_Required action_: From the entries below, work out how many lines contain the string "navigation"; answer with the number alone.

_Source records_:
- Opening Delimiter -
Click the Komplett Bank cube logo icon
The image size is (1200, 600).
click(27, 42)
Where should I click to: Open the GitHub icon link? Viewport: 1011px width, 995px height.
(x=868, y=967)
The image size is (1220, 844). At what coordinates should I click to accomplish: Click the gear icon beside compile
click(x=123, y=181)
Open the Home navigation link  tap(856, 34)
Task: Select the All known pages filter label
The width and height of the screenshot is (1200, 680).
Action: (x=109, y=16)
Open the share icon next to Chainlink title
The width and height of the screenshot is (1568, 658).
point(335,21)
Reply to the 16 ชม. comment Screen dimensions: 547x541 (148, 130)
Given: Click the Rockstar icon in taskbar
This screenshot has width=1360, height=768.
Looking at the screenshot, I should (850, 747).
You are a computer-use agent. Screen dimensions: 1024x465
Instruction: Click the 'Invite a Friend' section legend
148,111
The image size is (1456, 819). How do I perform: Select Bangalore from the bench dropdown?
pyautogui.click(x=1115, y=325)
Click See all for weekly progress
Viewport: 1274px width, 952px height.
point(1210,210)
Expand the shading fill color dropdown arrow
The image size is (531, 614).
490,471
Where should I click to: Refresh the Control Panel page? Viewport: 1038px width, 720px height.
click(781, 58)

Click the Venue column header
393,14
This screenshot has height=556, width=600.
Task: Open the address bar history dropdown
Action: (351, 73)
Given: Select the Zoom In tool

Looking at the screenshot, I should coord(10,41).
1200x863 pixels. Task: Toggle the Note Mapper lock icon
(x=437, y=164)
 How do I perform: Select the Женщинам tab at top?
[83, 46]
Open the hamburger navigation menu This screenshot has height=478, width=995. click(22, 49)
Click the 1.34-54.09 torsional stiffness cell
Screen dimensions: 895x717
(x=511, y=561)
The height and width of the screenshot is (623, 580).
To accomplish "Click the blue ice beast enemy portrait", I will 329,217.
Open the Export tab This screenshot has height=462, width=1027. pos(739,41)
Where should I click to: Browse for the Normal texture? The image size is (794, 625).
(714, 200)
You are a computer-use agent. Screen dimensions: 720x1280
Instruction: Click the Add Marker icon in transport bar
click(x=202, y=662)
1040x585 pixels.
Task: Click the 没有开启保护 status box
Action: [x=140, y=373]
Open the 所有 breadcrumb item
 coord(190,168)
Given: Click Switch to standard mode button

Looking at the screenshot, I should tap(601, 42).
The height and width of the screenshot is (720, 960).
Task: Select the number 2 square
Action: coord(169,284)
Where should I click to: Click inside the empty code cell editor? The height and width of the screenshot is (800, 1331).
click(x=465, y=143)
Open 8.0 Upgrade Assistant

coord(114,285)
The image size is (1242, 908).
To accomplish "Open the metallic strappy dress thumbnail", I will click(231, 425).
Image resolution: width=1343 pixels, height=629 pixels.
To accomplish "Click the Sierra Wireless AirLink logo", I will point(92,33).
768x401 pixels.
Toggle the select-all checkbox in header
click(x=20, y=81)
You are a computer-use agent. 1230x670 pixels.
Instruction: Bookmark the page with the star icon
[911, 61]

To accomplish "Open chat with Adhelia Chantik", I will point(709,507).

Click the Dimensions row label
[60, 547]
- Closing Delimiter -
_Expected answer_: 2